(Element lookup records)
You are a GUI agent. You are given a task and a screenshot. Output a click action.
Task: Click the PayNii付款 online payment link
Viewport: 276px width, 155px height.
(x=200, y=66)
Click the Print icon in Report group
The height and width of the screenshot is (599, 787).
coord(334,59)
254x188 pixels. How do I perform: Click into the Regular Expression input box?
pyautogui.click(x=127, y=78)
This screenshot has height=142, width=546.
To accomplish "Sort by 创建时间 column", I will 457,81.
---
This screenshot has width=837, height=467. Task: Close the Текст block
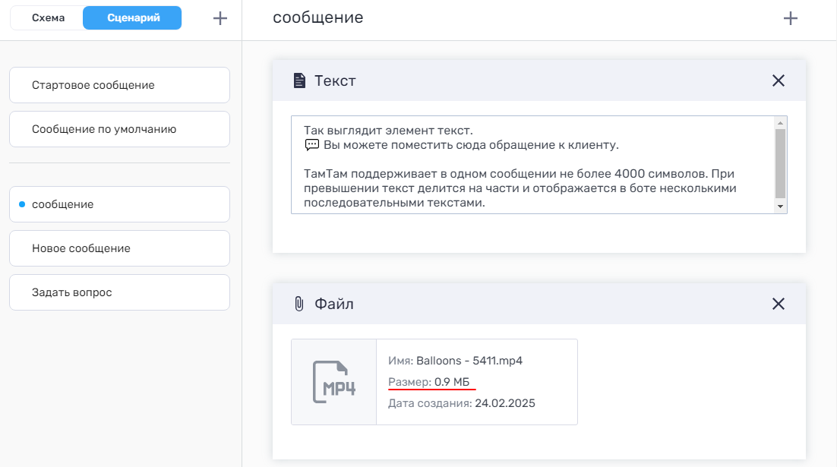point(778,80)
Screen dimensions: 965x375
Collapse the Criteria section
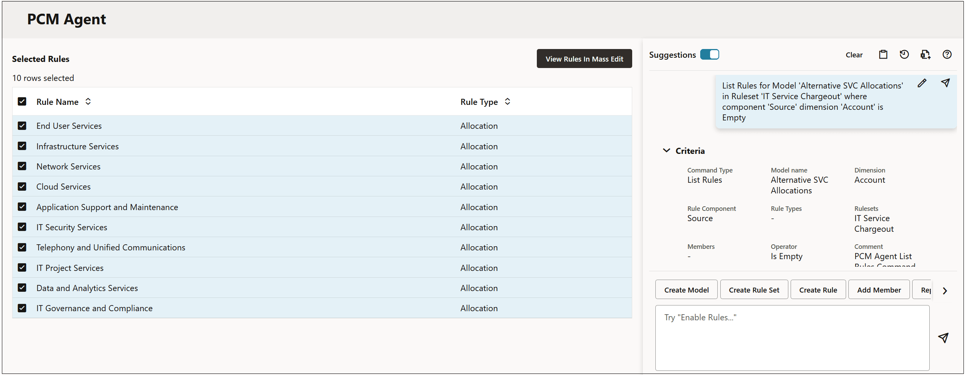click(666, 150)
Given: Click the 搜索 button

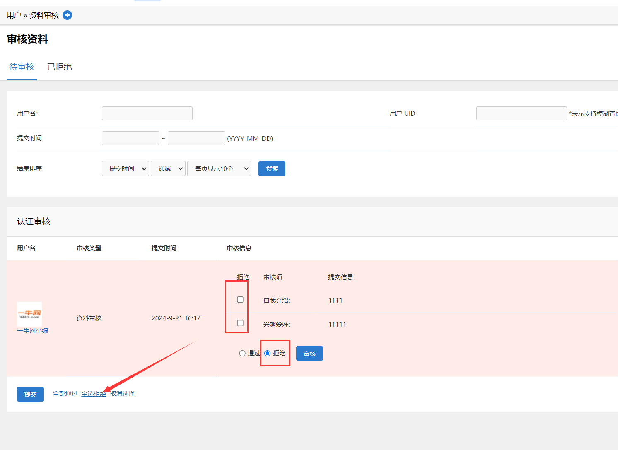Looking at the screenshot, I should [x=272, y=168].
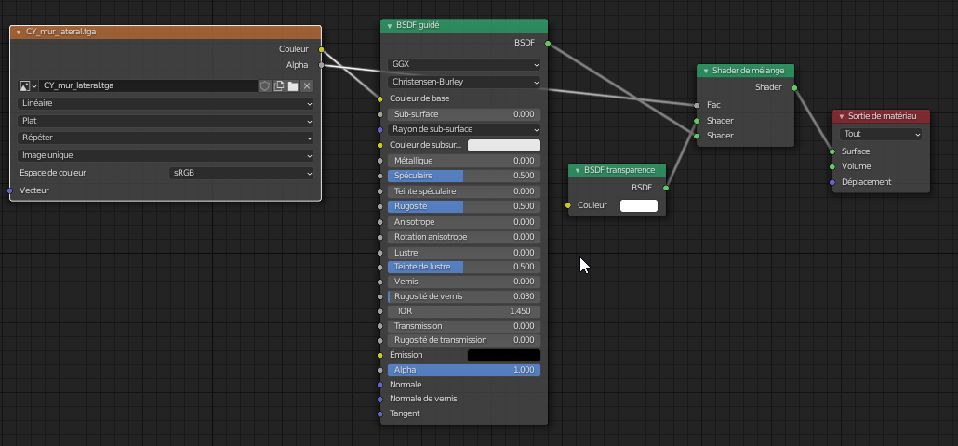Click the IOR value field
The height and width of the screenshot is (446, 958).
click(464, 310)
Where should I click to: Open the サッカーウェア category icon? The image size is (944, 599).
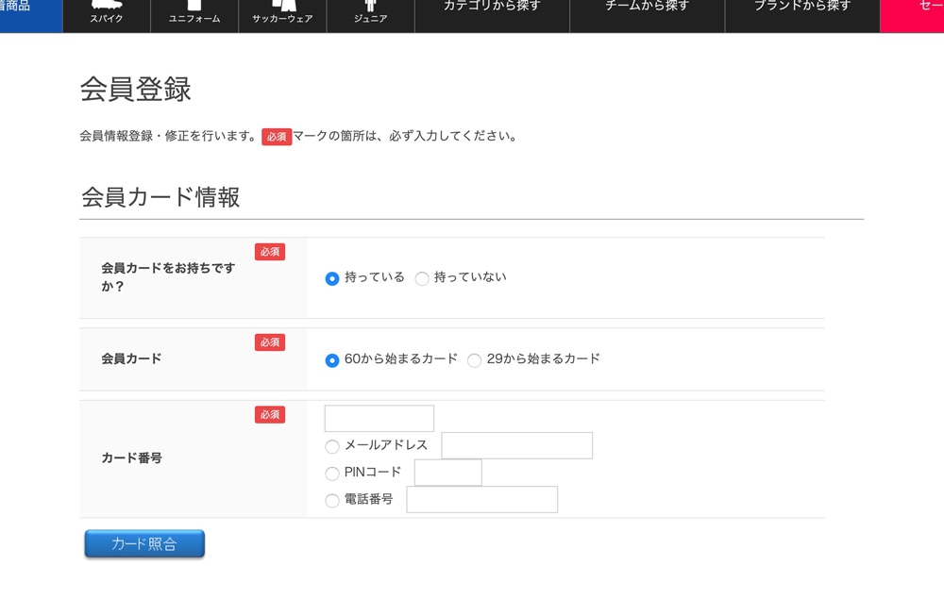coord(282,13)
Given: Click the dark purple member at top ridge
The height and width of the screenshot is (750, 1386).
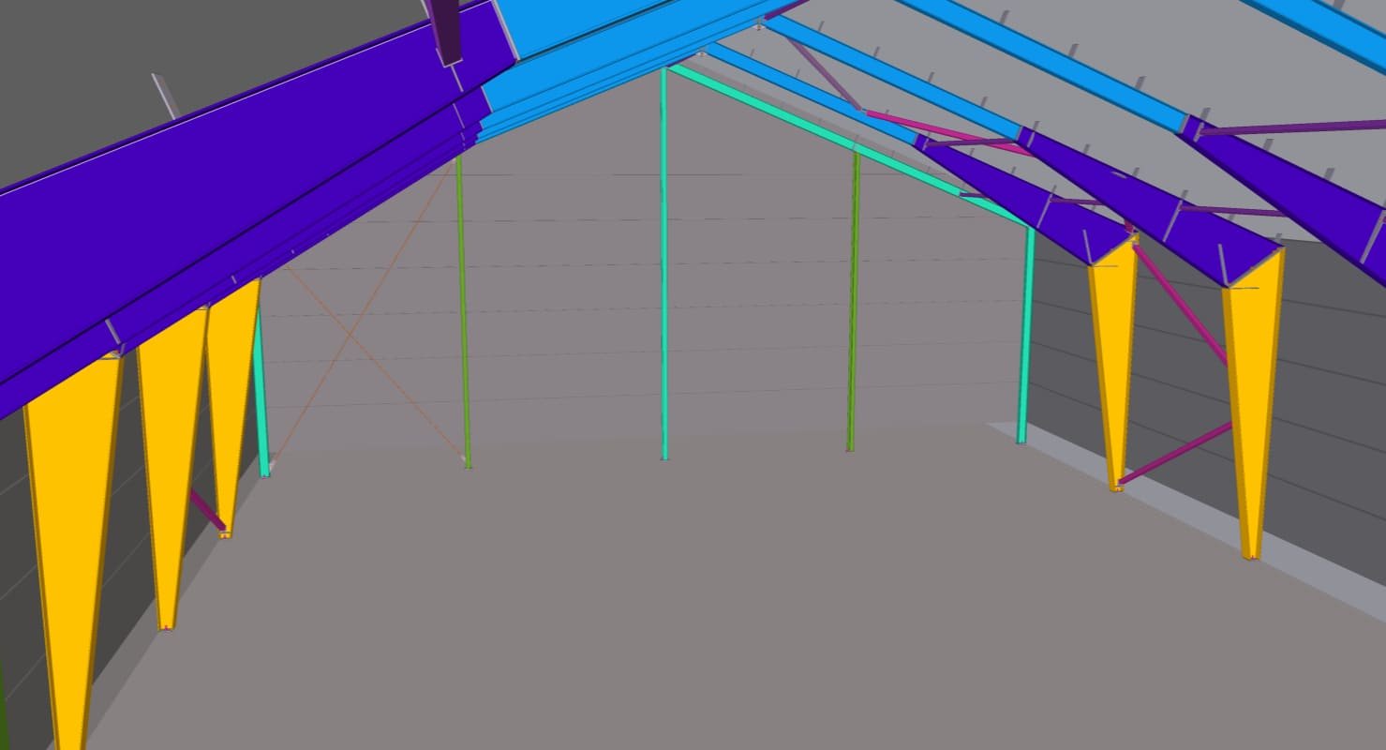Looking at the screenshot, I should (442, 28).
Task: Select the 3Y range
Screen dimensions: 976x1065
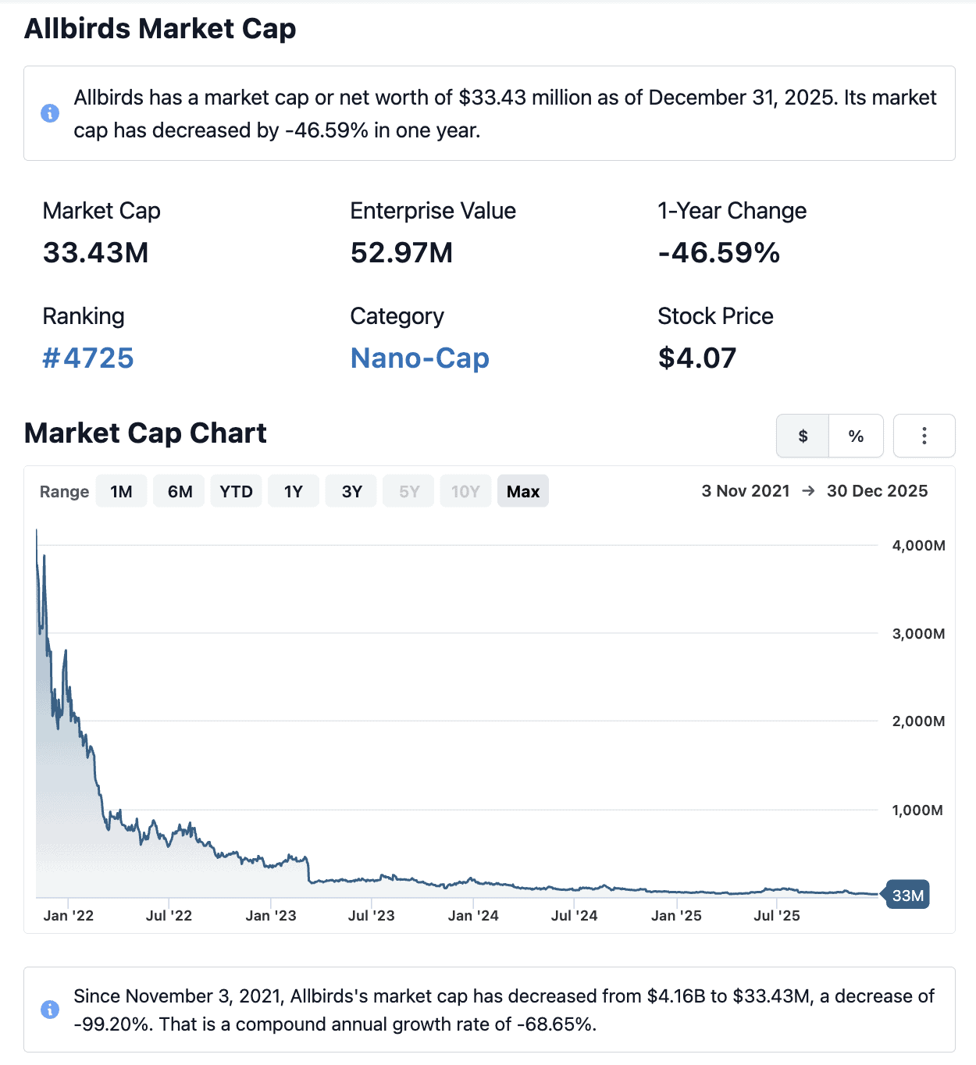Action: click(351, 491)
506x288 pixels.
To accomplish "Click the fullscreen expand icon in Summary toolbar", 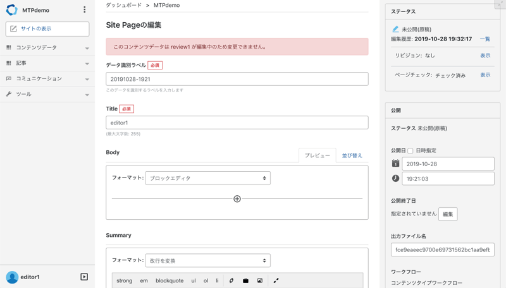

→ YOUR TASK:
Please list each line of the material above that contains the word "This". Case counts.

→ IN RESPONSE:
This screenshot has height=142, width=546.
This screenshot has width=837, height=467. Task: Close the Текст block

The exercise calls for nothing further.